Ma soprattutto, Macron è finito perché la stagione del macronismo ha incarnato la grande illusione che la politica classica fatta di visioni del mondo alternative non esistesse più. Invece, la politica cambia, la faglia destra-sinistra è storica e le due parti certamente si aggiornano, ma non scompaiono: insomma non si può stare all’infinito in uno stato di sospensione tecnocratica. Macron ha congelato la dialettica politica, ma le visioni del mondo alternative esistono comunque: così i partiti che sostengono Barnier si sono rivelati incapaci di garantire anche la sola manutenzione, che era il motivo per cui il governo Barnier era nato.

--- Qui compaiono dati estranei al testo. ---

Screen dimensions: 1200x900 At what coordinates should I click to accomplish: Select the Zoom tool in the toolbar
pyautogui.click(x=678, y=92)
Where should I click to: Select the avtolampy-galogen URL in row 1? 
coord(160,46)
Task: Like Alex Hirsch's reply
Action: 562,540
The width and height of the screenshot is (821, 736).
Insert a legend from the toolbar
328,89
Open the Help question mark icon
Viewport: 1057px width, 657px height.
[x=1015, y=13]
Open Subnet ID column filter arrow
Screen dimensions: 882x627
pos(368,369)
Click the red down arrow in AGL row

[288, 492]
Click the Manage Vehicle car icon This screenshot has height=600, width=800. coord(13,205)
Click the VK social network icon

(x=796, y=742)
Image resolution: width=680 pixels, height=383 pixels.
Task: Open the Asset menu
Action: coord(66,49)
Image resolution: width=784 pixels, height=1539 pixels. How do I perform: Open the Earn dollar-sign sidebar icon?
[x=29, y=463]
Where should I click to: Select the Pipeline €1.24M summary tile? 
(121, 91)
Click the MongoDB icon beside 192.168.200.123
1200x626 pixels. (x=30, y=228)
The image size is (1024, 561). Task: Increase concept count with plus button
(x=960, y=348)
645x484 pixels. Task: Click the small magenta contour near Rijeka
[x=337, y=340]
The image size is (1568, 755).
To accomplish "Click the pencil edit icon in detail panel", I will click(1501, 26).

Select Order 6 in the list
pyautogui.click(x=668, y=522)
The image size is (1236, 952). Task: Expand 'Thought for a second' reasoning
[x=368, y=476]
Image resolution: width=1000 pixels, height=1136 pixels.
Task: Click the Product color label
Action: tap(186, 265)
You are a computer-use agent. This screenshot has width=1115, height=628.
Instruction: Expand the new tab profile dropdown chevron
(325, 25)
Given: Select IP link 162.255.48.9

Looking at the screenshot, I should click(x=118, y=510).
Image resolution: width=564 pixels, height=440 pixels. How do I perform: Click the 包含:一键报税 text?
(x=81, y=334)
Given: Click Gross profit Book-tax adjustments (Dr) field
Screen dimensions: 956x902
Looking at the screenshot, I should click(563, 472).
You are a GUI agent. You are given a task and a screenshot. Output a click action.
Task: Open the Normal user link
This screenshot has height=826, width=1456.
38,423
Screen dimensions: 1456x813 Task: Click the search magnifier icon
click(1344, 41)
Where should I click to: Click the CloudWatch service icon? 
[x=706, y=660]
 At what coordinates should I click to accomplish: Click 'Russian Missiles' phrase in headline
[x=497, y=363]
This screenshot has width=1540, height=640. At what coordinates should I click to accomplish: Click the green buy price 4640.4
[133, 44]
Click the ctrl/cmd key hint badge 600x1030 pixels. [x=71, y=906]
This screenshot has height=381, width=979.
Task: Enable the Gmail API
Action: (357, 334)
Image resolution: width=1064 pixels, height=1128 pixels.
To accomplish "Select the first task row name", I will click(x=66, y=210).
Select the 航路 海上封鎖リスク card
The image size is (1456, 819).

Coloro che propongono la sfiducia hanno invece due visioni del mondo opposte: una per noi orripilante, della gauche à la Mélenchon, che ha come sua premessa l’abdicazione dell’identità francese, europea e occidentale in favore di un melting pot che fa gli interessi di altre culture: e in Francia è in particolare quella islamica e islamista, da anni fuori controllo. E poi c’è la visione di Marine Le Pen, un conservatorismo nazionale che vede la salvezza della Francia nelle sue ragioni fondative storiche: la religione cristiana, l’intangibilità della persona, il mantenimento degli Stati, di nazioni che non devono essere assorbite da un’euroburocrazia asettica e apolitica.
Michel Houllebecq nella sua distopia di “Sottomissione” è arrivato a teorizzare addirittura una guerra civile: perché non sia così deve tornare la politica. Il macronismo, la tecnocrazia e la dialettica congelata nell’interesse dell’uomo all’Eliseo non funzionano più.